Adam Hardwick, a DOH supervising official, acknowledged in a recent steering committee meeting that Ann Klein’s “increase in violence appears to always involve a select group of toxic patients who now have the time to plot and conspire with one another to act out in inappropriate ways” and he suggested the “lack of structure on the units and boredom could possibly be the reason” those patients are becoming more violent.
“I don’t go in there fearing for my safety,” an Ann Klein security officer said of the forensic center, “but at the same time I do. Maybe today is the day I’m getting assaulted. You just don’t know. It plays a part in your mind. You worry about how you are going to react. It’s definitely stressful.”
Staff safety
Ann Klein security officers feel disrespected and powerless, according to the rank-and-file staff. They say Ann Klein patients commonly file bogus complaints in an attempt to get security officers in trouble. They often refer to themselves as “punching bags,” saying the state will quickly discipline any security officer who uses body force to subdue an unruly patient.

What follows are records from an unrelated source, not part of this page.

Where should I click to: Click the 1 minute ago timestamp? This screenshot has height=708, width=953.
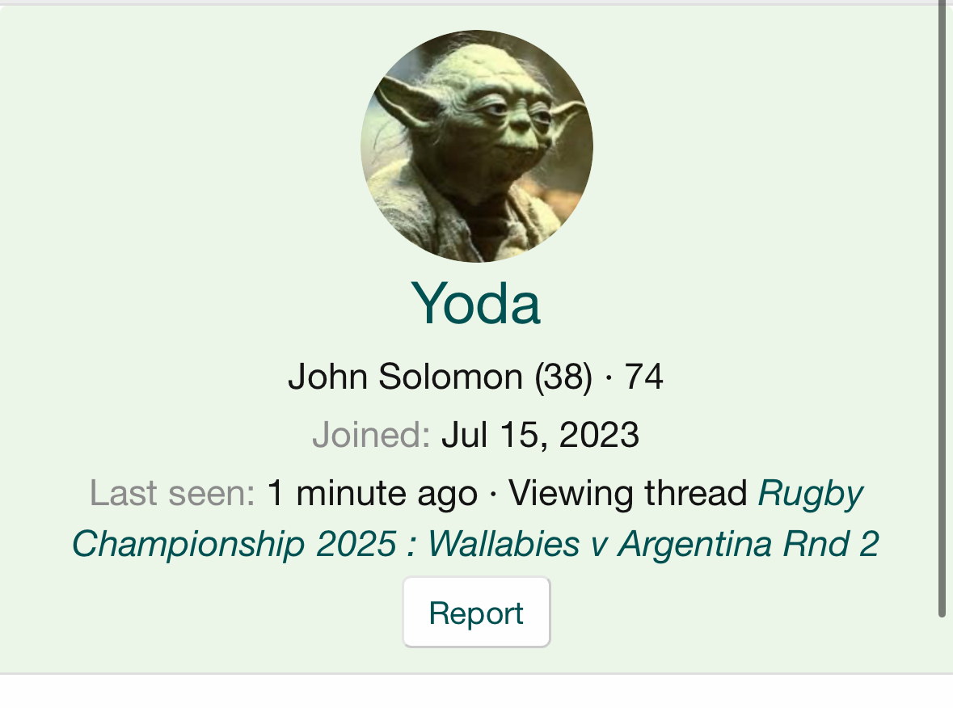click(372, 493)
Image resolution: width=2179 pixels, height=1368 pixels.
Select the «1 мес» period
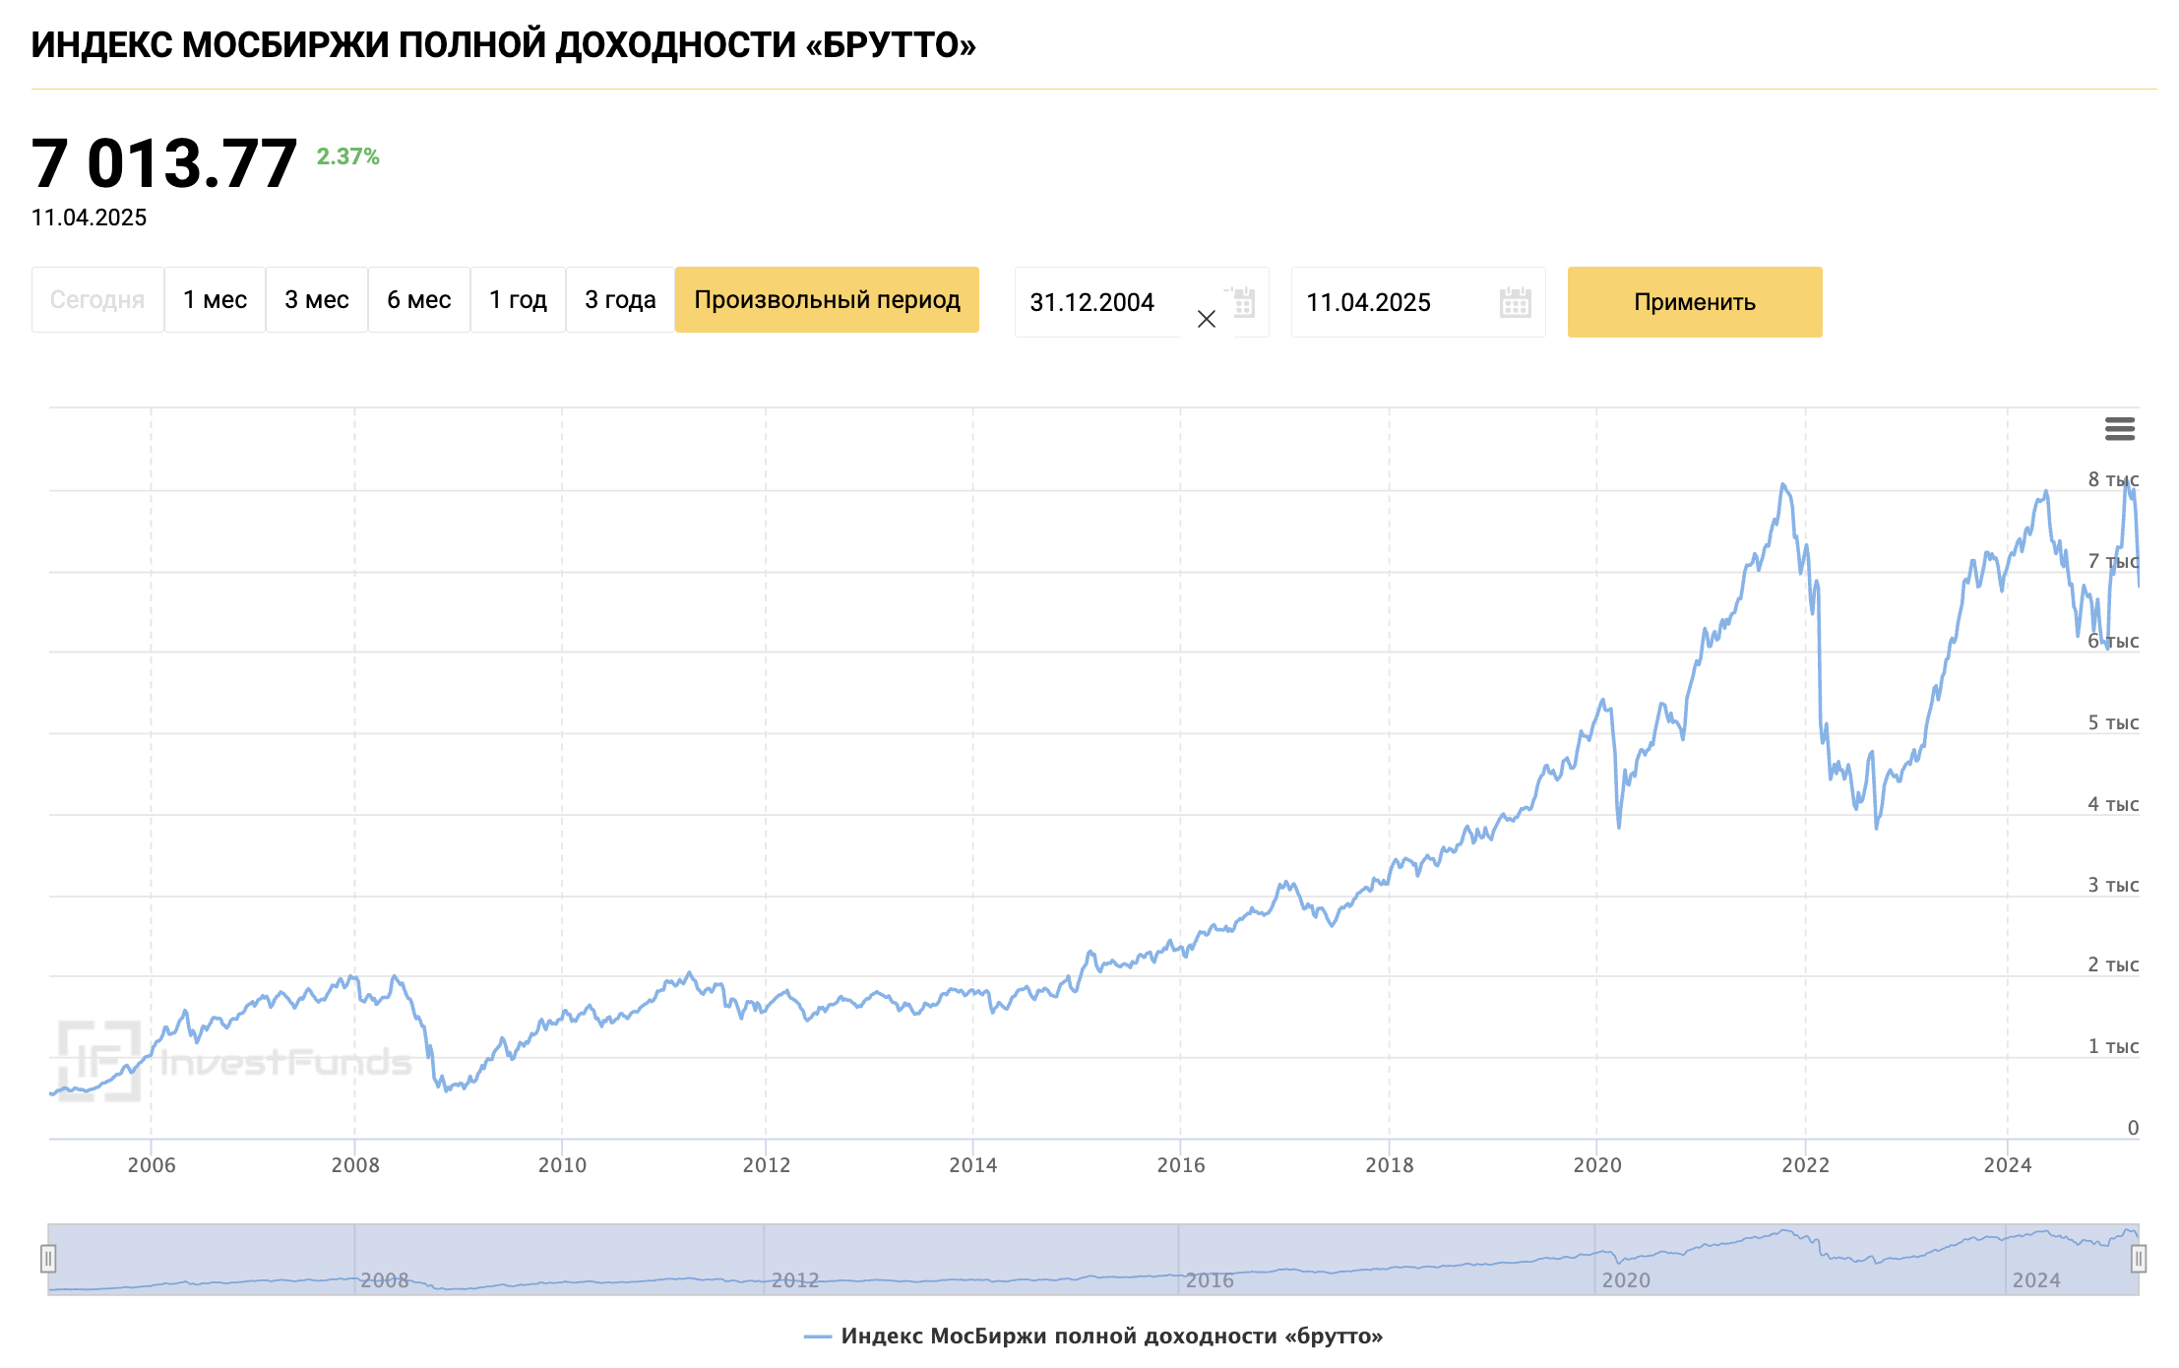point(215,300)
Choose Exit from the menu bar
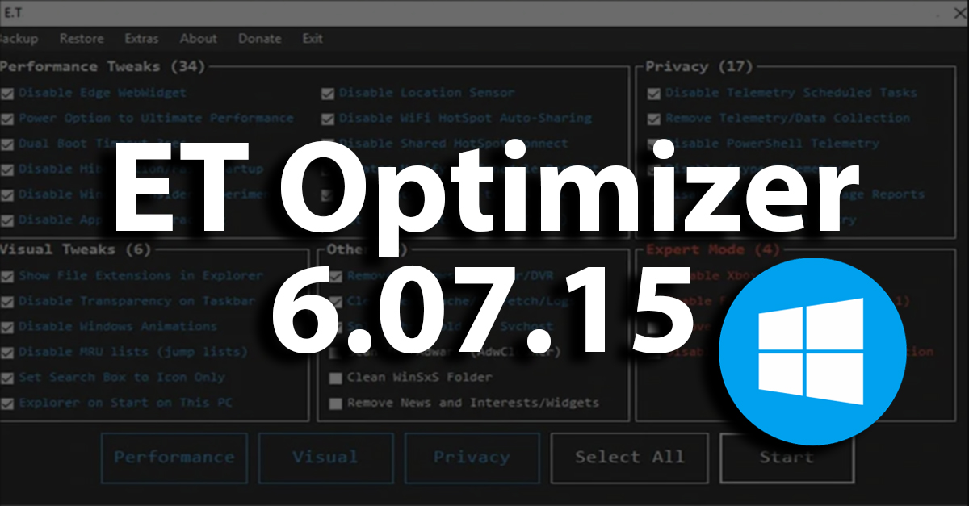 (x=313, y=39)
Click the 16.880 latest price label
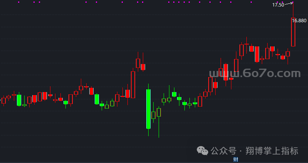The image size is (308, 163). coord(299,20)
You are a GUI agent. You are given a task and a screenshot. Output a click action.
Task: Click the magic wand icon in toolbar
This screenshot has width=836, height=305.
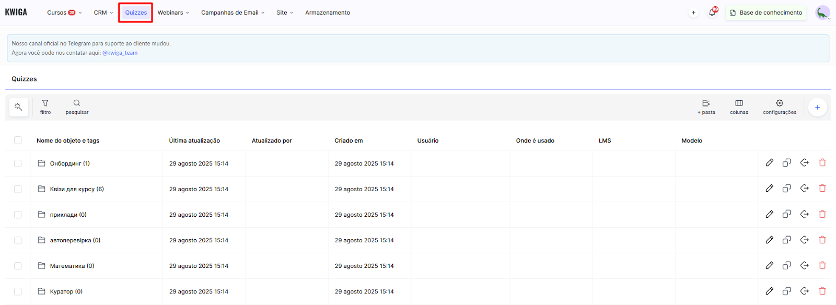click(18, 107)
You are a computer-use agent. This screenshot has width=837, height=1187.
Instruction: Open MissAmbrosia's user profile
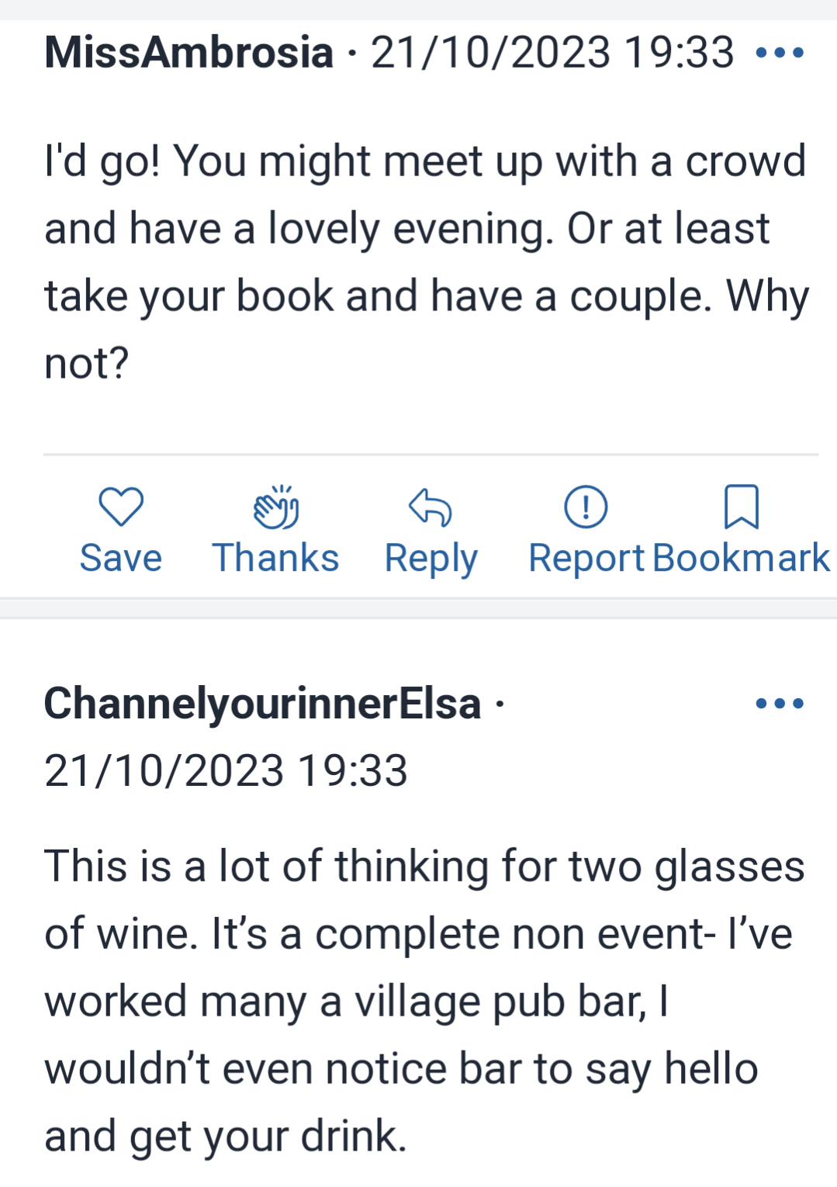point(188,53)
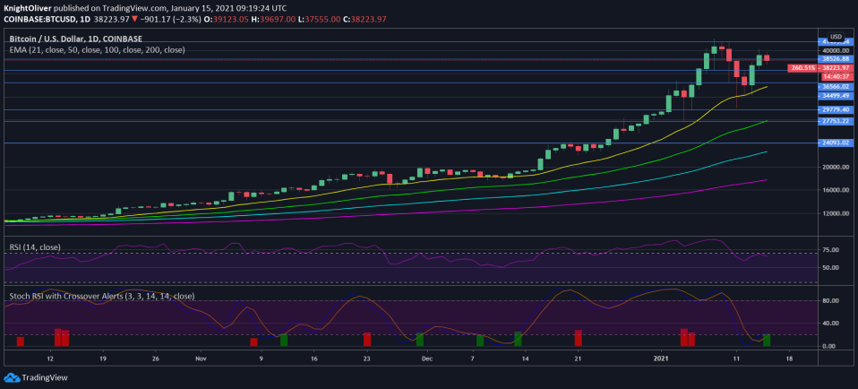Select the 36566.02 price level label
Screen dimensions: 858x389
coord(835,86)
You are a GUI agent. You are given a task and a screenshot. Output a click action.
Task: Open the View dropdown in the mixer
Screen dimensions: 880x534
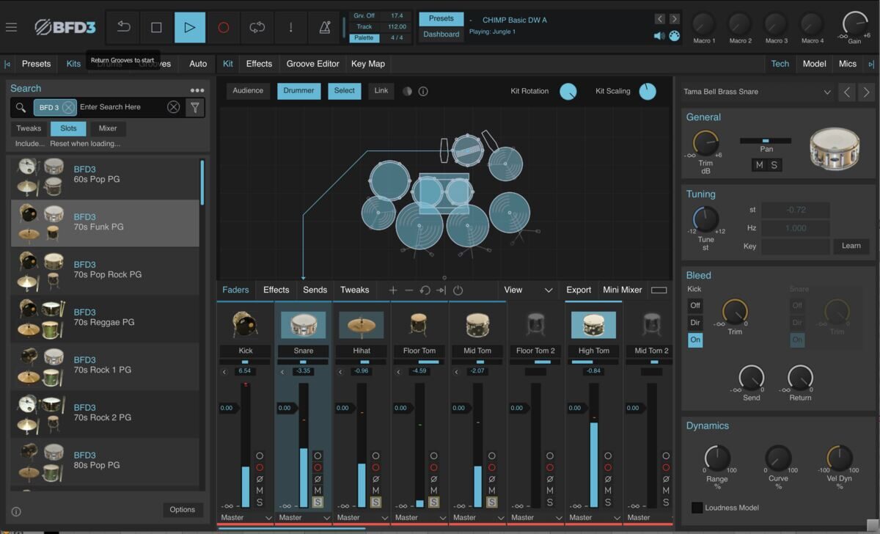(529, 290)
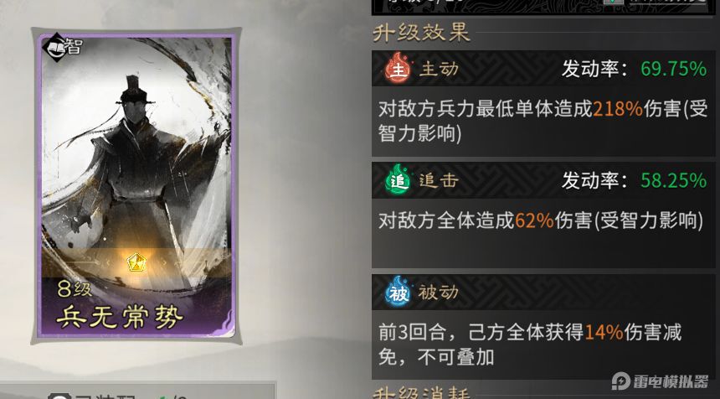Click the 8级 level label
The height and width of the screenshot is (399, 720).
[75, 289]
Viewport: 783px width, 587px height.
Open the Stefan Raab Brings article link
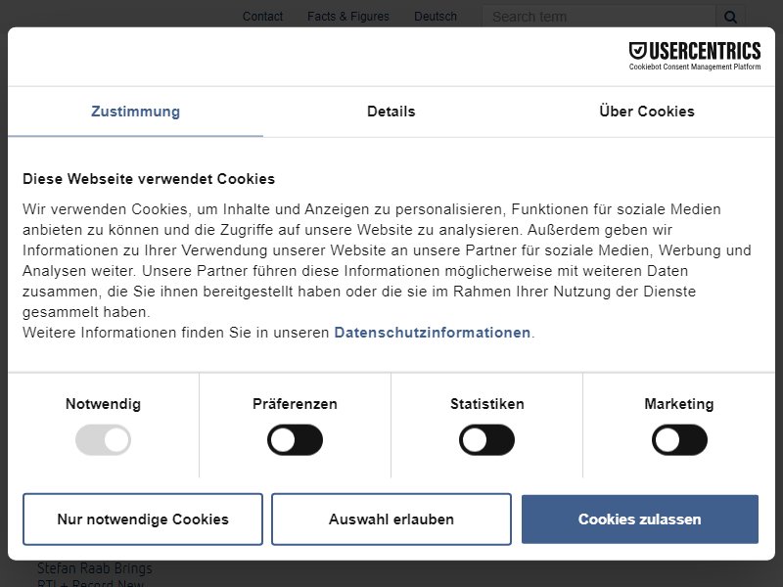pyautogui.click(x=95, y=568)
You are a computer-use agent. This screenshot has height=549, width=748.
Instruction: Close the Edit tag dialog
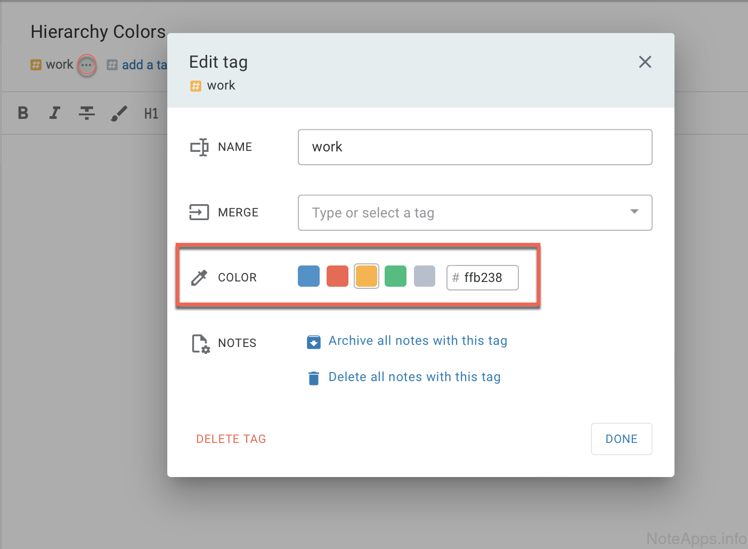pyautogui.click(x=645, y=62)
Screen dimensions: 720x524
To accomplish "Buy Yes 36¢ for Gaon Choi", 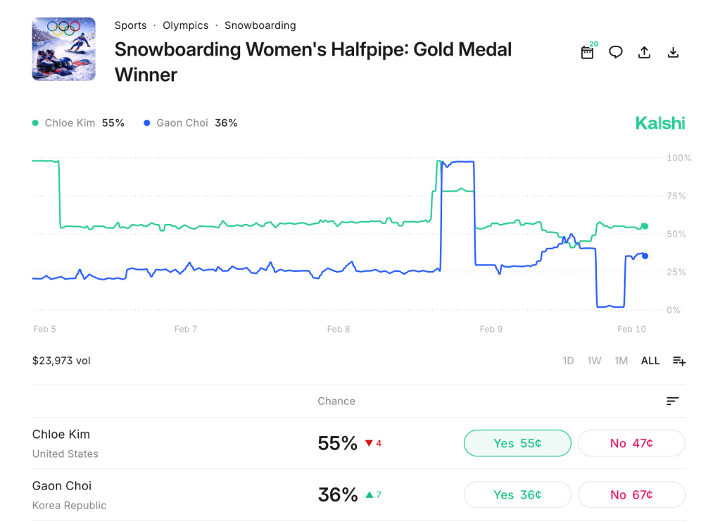I will 517,495.
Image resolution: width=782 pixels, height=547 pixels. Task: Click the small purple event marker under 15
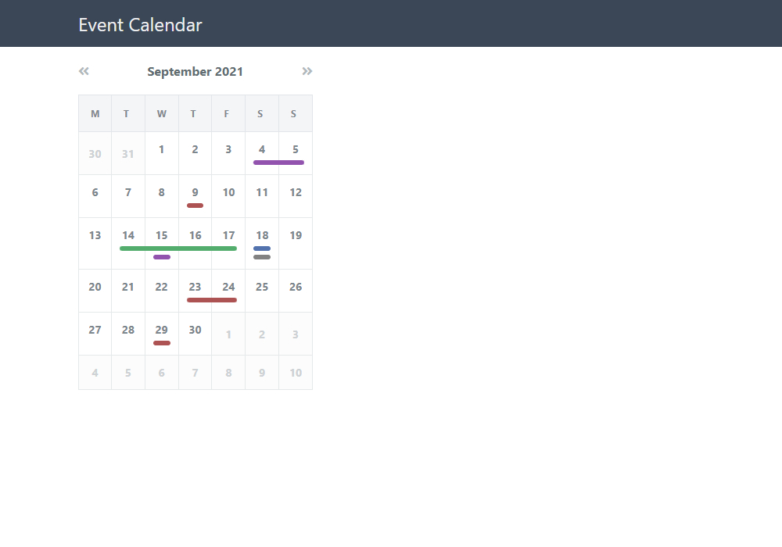[x=162, y=257]
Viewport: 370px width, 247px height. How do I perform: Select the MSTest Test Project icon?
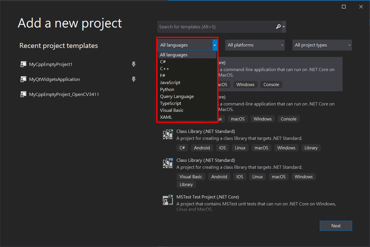click(168, 200)
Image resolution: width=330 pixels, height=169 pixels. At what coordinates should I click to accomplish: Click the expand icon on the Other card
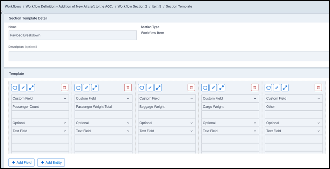pyautogui.click(x=285, y=88)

“As officers, we need a lot more than they have offered,” an Ann Klein employee said. “We need job security, job protection, all of that.”
DOH considers staff and patient safety to be a “top priority” at the Trenton-based forensic center. “In addition to the 90 medical security officers hired over the summer, 34 part-time positions were just made full time. In addition, the facility is hiring nine more full-time and eight more part-time medical security officers,” said Thomas, the DOH spokesperson. “The department and the hospital’s leadership continue to work with staff to ensure a safe environment while meeting standards of inpatient psychiatric care.”
“Medical security officers can intervene, de-escalate and put violent patients in a temporary physical hold to restore safety,” Thomas added, “but only a nurse can initiate a mechanical restraint.”
The Ann Klein Forensic Center serves 199 clients who have been determined by the courts to be “not guilty by reason of insanity” or “incompetent to stand trial” or who require special security measures due to the nature of their illness, according to the New Jersey Division of Mental Health and Addiction Services.
State law requires the Ann Klein Forensic Center to report any assaults on site that result in major or moderate injuries. It could take DOH months to substantiate each assault that occurs at the facility. Consider the assault data from recent years:
• In 2014, there were 351 substantiated assaults at Ann Klein, which includes over 250 incidents that resulted in minor injuries or no injuries.
• In 2015, there were 78 substantiated incidents of a staff member suffering a moderate injury at the hands of a patient.
• In 2016, there were 23 substantiated incidents of a staff member suffering a major or moderate injury at the hands of a patient.
• In 2017, there were nine substantiated incidents of a staff member suffering a moderate injury at the hands of a patient.
The goal of Ann Klein Forensic Center is to “deliver the highest quality, therapeutic and evidence-based psychiatric services to its clients,” the DOH spokesperson said. “A psychiatric forensic center is intended to treat people with severe mental illnesses and reduce risks of violence.”
Ann Klein’s patients, also known as clients or service recipients, are oftentimes deemed “incompetent to stand trial.” Even so, all patients at Ann Klein are considered competent to give statements and make complaints.
“A court determination that a person is unfit to stand trial,” Thomas said, “does not remove the hospital’s responsibility to investigate allegations of patient abuse.”